This dissertation addresses the problem of semantically describing images, a fundamental task that narrows down the semantic gap between visual reasoning of humans and machines. Visual attributes and textual tags allow us to naturally characterize objects (e.g “person” and “makeup”), actions (e.g “wearing”), and relationships (e.g “person wearing makeup”) both individually, grounded to the local properties, and in the global context of the entire scene.
Automatic image annotation assigns relevant textual tags to the images. We propose a mathematical framework based on Non-negative Matrix Factorization to perform automatic image annotation such that the proposed technique can seamlessly adapt to the continuous growth of datasets. Our proposed query-specific approach is built on the features of nearest-neighbors and tags. It naturally solves the problem of feature fusion and handles the challenge of rare tags by introducing weight matrices that penalize for incorrect modeling of less frequent tags and images that are associated with them.

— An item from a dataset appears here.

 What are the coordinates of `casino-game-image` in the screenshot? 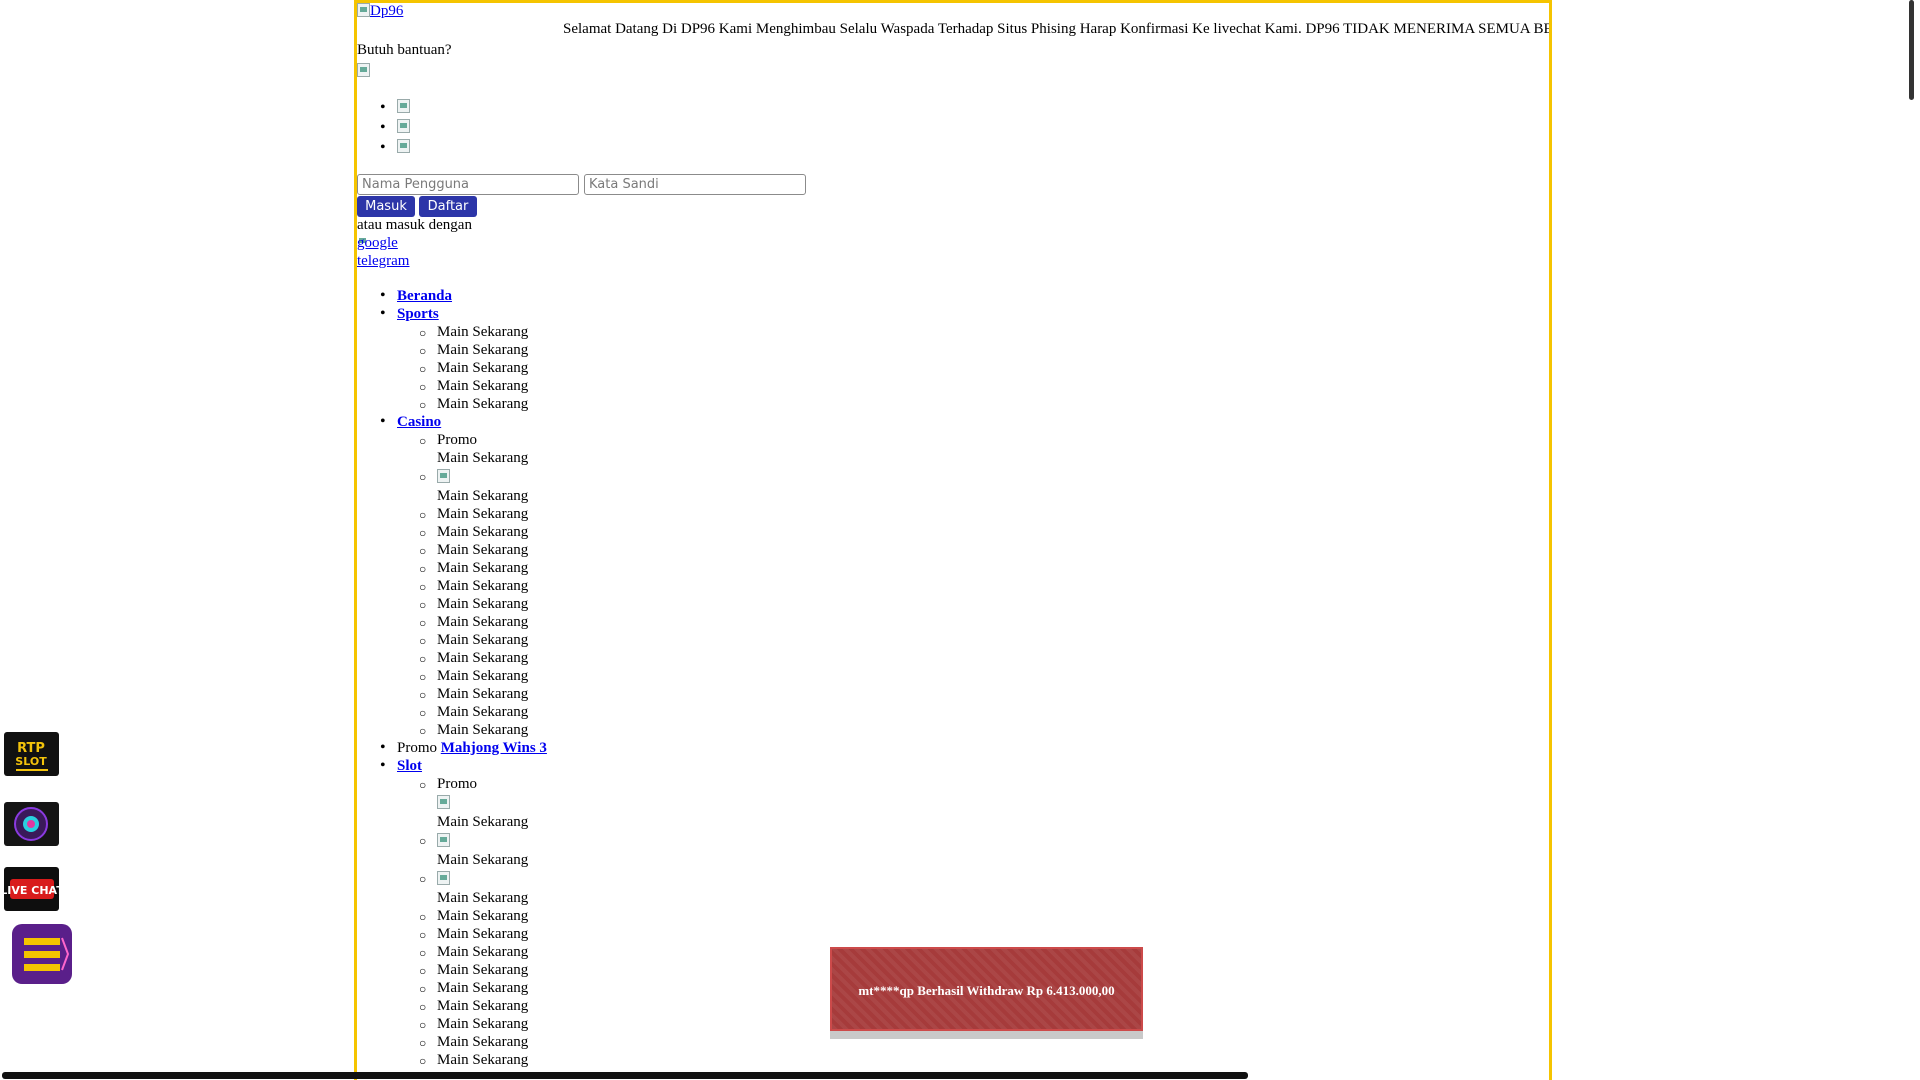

Despite their effectiveness, the descriptive power of tags scales linearly with the number of unique training labels. In contrast, attributes being category-agnostic, allow an exponential number of semantic classes to be modeled. Due to above superiority, next, we focus on visual attributes. We hypothesize that integrating pixel-level semantic parsing of the face and human body should improve person-related attribute prediction. In this regard, we propose Semantic Segmentation-based Pooling (SSP) and Gating (SSG). In SSP, the estimated segmentation masks pool the output activations of the last (before classifier) convolutional layer at multiple semantically homogeneous regions, unlike global average pooling that is spatially agnostic. In SSG, we create multiple copies where each preserves the activations within a single semantic region and suppresses otherwise. This mechanism prevents max-pooling from mixing semantically inconsistent regions. SSP and SSG while effective, impose heavy memory utilization. To tackle that, Symbiotic Augmentation (SA) is proposed, where we learn to generate only one mask per activation channel.

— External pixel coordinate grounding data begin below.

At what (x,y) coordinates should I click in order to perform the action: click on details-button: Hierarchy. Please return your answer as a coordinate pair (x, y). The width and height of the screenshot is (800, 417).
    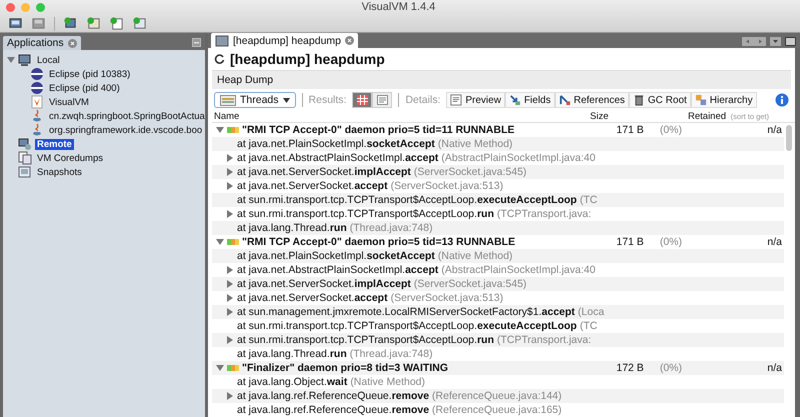
    Looking at the image, I should click on (724, 100).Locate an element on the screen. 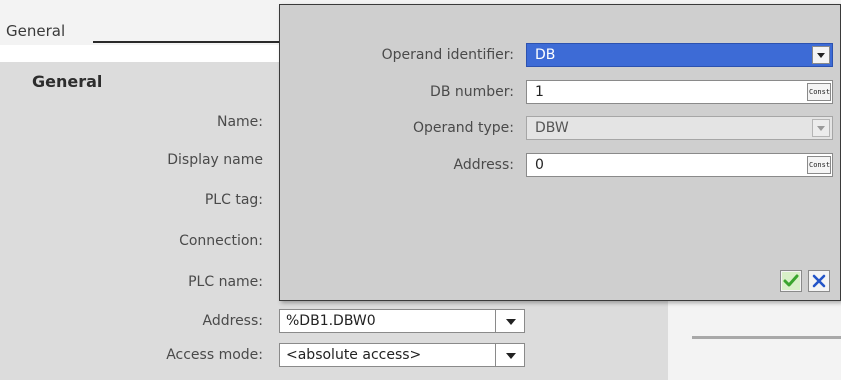 This screenshot has height=380, width=841. dialog-address-label: Address: is located at coordinates (484, 165).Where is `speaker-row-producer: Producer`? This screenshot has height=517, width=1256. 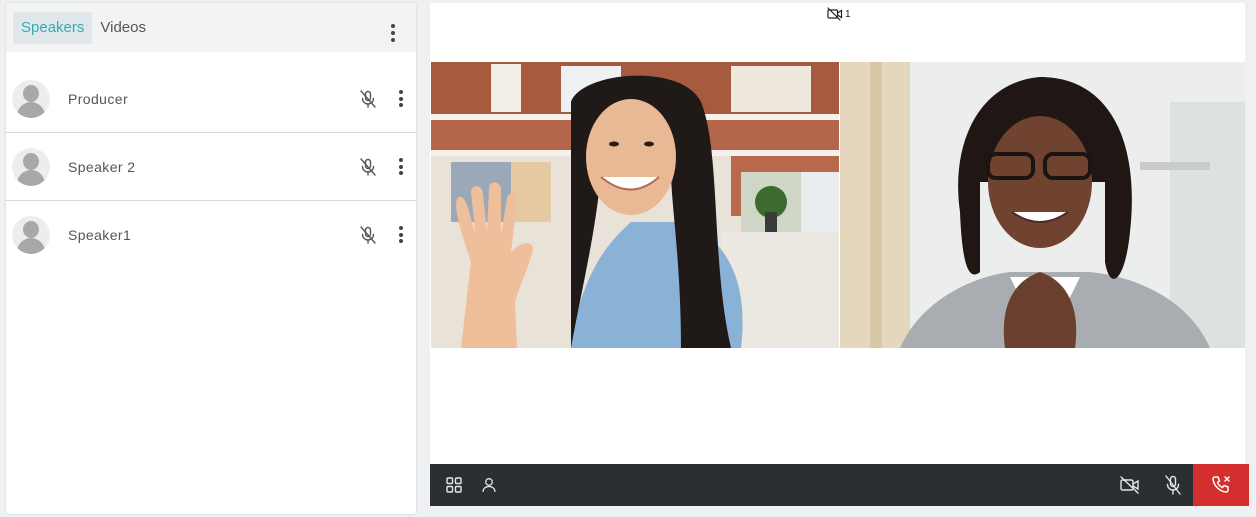 speaker-row-producer: Producer is located at coordinates (211, 99). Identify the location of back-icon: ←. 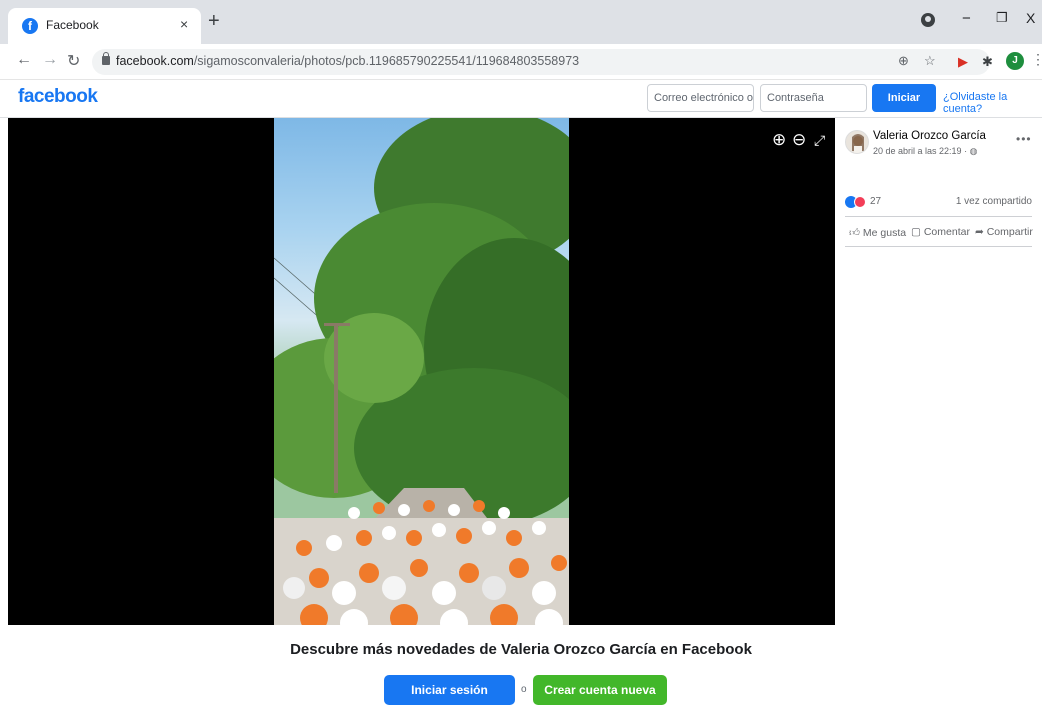
(24, 60).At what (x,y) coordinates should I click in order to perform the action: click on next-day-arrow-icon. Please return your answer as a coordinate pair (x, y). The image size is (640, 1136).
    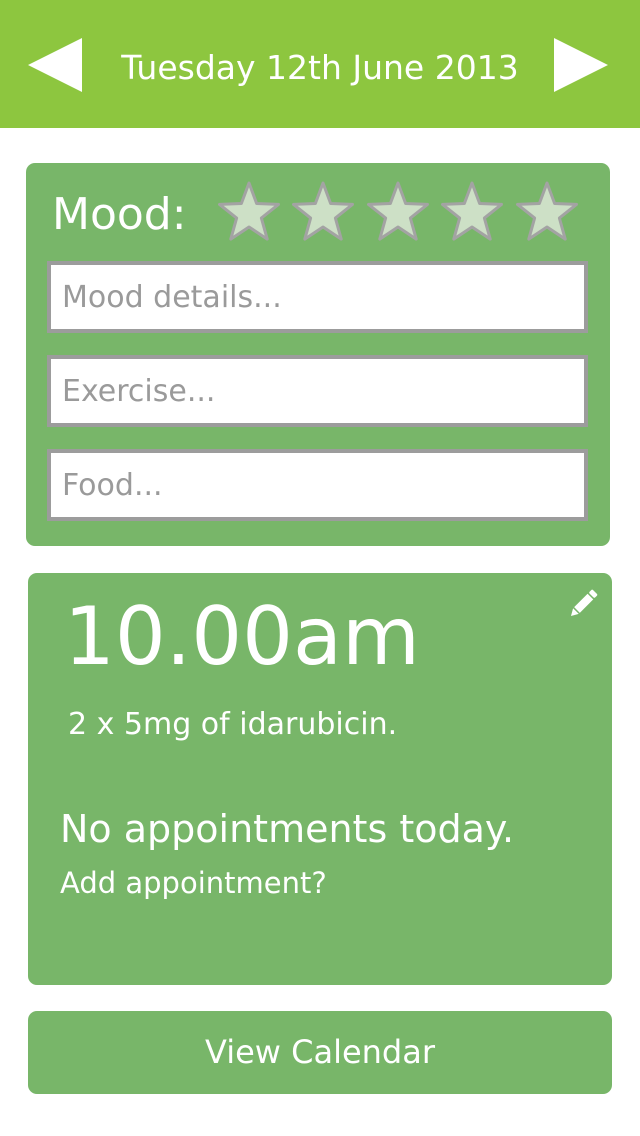
    Looking at the image, I should click on (581, 65).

The massive number of self-portrait images shared on social media is revolutionizing the way people introduce themselves to the world. Due to the Big Data nature of Selfies, it is nearly impossible to analyze them manually. Next, we use both textual tags and visual attributes to analyze Selfies. We collect the first Selfie dataset with more than 46K images and annotate it with 36 visual attributes covering characteristics such as gender, age, race, and hairstyle. We provide attribute prediction of Selfies, using SIFT and HOG, pre-trained AlexNet on ImageNet, and Adjective Noun Pairs (e.g “smiling boy”) of SentiBank. We train l2-regularized SVR for the log2-normalized view counts in order to assess the impact of different visual concepts and various Instagram filters on the popularity of Selfies.

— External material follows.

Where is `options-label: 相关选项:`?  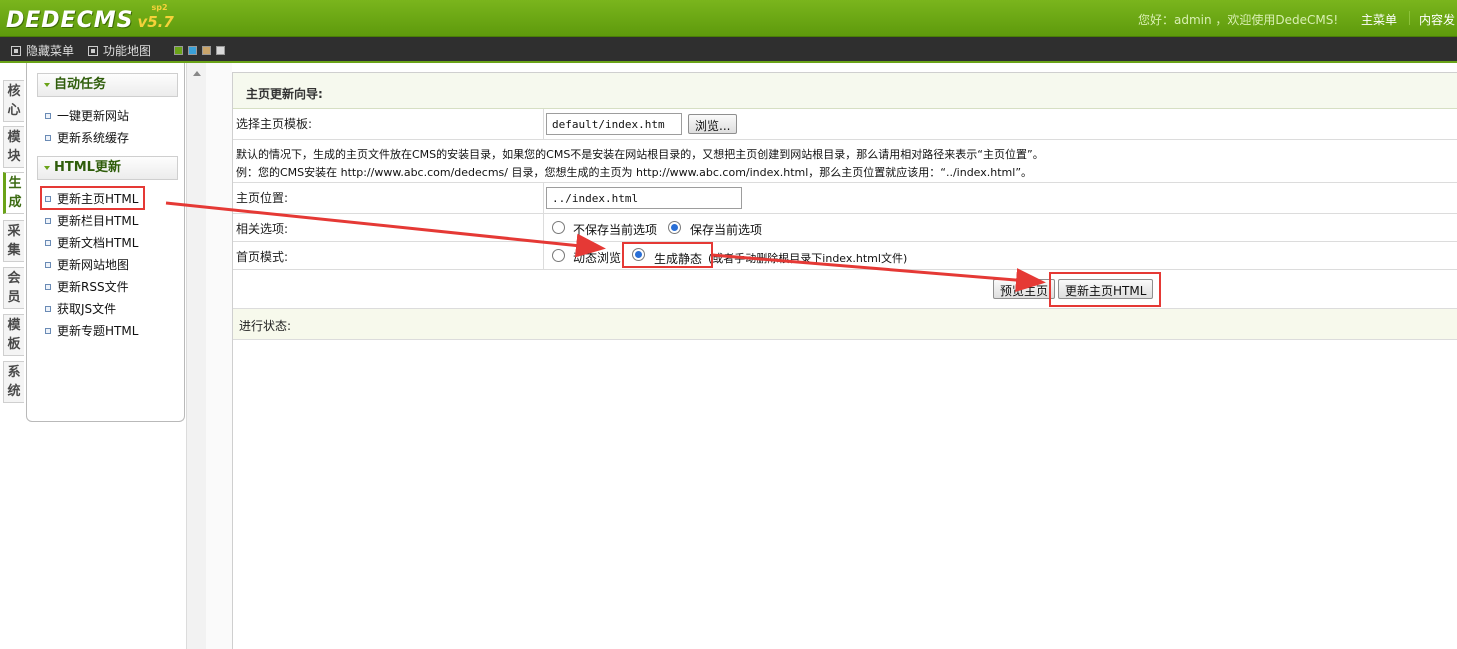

Almost all today’s deep convolutional neural architectures, including those that we propose in this dissertation, use Batch Normalization (BN), yet the characteristics of BN are not sufficiently studied in the literature. We conclude this dissertation by showing that assuming samples within a mini-batch are from the same probability density function, then BN is identical to the Fisher vector of a Gaussian distribution. That means batch normalizing transform can be explained in terms of kernels that naturally emerge from the probability density function that models the generative process of the underlying data distribution. Specifically, we theoretically demonstrate how BN can be improved by disentangling modes of variation in the underlying distribution of layer outputs. An extensive set of experiments confirms that our proposed alternative to BN, Mixture Normalization, not only effectively accelerates training of different batch-normalized architectures including Inception-V3, DenseNet, and DCGAN, but also achieves better generalization error.